Staff AI/ML full Stack Engineer & Lead
Role Summary
We are seeking a Staff AI/ML solution lead to lead the architecture, design, and delivery of high-performance, enterprise-grade applications. This role combines deep hands-on coding with high-level architectural decision-making. You will work across frontend, backend, cloud infrastructure, database selection and integration layers, ensuring our systems are secure, scalable, and maintainable while enabling long-term technical growth. This hybrid role combines hands-on software engineering, devops and architectural leadership, enabling the delivery of robust, scalable, and innovative AI systems.
- Key Responsibilities:Architecture Leadership Define system architecture, integration patterns, and technology standards for large-scale web and enterprise applications.
- Full Stack Development Build and maintain robust, responsive applications using modern frontend frameworks (React, Vue, streamlit or Angular) and backend services in Python, Golang or RUST.
- Cloud & Infrastructure Architect cloud-native solutions leveraging AWS with a focus on scalability, security, and performance.
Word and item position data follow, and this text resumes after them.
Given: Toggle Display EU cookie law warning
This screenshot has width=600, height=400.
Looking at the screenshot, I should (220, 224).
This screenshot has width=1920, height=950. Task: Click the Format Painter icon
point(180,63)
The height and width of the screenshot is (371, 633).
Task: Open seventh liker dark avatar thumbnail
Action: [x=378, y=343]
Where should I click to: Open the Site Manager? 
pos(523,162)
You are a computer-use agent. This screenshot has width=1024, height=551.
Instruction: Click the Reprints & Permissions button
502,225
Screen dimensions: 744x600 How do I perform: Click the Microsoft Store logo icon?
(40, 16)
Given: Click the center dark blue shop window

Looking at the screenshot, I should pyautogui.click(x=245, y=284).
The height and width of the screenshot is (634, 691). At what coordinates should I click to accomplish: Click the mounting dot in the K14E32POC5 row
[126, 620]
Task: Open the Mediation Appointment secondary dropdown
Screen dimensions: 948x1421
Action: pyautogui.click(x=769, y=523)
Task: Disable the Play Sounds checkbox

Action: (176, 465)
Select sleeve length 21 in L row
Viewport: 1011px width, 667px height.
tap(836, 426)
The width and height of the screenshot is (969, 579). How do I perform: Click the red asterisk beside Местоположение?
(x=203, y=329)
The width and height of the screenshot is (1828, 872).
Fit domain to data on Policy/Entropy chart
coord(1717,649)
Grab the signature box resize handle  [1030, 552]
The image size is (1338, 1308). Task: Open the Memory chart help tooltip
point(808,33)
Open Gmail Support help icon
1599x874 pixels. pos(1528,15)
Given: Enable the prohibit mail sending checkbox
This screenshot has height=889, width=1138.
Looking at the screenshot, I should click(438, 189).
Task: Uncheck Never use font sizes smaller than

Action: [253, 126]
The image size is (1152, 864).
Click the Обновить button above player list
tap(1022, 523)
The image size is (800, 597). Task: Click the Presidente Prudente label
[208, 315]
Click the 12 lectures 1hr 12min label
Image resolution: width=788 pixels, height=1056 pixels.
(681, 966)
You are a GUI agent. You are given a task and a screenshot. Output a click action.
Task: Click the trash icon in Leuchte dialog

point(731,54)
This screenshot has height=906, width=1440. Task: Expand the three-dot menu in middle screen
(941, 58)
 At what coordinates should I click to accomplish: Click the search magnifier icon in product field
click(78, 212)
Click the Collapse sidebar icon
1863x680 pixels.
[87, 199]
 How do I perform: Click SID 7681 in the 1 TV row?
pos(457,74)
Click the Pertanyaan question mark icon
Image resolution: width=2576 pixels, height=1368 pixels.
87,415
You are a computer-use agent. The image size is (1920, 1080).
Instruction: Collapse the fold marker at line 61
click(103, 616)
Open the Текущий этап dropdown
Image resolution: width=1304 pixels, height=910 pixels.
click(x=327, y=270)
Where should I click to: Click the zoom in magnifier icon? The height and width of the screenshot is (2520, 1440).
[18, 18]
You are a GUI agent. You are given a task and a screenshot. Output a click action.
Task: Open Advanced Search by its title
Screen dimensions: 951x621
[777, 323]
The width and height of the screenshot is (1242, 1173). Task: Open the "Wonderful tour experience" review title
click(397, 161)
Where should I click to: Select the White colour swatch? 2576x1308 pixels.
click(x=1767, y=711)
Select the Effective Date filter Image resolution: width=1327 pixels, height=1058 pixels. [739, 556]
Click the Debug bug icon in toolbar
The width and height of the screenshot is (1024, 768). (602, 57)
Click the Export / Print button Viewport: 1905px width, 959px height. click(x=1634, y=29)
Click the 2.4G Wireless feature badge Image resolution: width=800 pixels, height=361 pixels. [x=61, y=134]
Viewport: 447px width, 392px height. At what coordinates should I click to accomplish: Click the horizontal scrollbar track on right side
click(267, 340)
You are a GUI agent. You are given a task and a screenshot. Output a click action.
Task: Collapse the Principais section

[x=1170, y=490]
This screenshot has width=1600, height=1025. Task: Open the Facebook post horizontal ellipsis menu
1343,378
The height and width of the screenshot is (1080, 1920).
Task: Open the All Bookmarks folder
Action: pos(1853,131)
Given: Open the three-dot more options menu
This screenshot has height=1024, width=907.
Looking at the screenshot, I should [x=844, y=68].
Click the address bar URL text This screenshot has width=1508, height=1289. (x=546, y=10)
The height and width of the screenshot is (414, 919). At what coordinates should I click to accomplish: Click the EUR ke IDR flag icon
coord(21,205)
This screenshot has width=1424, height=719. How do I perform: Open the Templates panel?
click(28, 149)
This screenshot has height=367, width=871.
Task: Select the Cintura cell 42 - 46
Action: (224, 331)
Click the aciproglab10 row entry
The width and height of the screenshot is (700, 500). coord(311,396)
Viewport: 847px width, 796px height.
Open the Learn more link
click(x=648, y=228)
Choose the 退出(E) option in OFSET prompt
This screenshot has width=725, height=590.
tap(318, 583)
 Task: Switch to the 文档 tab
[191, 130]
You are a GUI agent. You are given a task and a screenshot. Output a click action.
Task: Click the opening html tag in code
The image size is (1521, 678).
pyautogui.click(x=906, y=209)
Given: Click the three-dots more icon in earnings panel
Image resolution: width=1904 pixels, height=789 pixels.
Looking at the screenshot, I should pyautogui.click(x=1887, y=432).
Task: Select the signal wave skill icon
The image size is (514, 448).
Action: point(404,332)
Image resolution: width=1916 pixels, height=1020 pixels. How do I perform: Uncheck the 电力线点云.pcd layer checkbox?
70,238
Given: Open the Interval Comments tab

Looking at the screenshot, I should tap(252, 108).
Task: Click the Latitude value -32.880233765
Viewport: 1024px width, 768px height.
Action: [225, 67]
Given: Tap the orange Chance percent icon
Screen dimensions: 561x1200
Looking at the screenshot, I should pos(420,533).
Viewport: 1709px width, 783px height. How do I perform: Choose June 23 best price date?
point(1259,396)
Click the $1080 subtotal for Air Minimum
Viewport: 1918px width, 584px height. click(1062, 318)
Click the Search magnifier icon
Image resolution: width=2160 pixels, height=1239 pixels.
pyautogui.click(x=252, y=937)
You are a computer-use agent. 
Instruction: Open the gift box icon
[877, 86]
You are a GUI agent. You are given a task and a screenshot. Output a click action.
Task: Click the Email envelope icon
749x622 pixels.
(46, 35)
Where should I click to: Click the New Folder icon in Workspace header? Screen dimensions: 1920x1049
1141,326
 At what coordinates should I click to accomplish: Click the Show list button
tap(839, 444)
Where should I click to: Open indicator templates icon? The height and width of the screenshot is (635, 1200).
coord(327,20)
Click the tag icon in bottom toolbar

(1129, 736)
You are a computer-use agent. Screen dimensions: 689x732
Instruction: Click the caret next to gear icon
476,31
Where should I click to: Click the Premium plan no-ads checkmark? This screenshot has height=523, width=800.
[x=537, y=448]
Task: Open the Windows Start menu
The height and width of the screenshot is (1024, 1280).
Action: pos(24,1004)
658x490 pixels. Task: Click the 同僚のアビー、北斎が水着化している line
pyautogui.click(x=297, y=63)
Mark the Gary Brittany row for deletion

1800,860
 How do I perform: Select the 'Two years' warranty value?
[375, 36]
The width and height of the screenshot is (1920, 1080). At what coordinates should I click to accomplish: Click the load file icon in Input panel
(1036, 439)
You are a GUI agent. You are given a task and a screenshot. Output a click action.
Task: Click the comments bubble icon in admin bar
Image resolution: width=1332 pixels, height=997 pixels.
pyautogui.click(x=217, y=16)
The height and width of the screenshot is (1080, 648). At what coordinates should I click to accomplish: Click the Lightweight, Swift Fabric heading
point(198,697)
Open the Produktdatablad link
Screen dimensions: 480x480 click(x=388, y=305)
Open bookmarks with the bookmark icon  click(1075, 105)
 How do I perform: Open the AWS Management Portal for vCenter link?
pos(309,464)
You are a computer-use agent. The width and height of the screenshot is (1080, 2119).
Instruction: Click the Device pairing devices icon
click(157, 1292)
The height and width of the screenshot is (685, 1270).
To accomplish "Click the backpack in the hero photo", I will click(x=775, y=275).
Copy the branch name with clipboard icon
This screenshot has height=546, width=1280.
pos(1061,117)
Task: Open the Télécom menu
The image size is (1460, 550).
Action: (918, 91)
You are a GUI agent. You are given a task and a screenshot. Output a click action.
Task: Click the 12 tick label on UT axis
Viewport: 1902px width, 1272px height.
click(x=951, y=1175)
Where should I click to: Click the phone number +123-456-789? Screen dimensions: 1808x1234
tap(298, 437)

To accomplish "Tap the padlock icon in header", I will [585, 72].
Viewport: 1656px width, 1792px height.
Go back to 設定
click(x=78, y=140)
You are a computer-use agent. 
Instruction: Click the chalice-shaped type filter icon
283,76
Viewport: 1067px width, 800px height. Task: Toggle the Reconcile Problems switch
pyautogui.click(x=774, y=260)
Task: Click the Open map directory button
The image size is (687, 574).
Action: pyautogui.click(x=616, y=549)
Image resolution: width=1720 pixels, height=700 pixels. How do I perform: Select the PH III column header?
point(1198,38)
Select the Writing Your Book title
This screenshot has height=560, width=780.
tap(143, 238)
Implement containerized services with Docker and orchestrate deployments using Kubernetes (K8s).
- API & Service Design Develop RESTful and GraphQL APIs for internal and external integrations.
- DevOps & CI/CD Establish best practices for deployment pipelines, automated testing, and infrastructure-as-code (Terraform, Pulumi).
- Performance Optimization Drive system performance tuning, load balancing, and efficient code design.
- Technical Mentorship Coach and mentor engineers, conduct design/code reviews, and uphold engineering best practices.
- Cross-Functional Collaboration Partner with product, design, and business teams to deliver impactful solutions aligned with company objectives.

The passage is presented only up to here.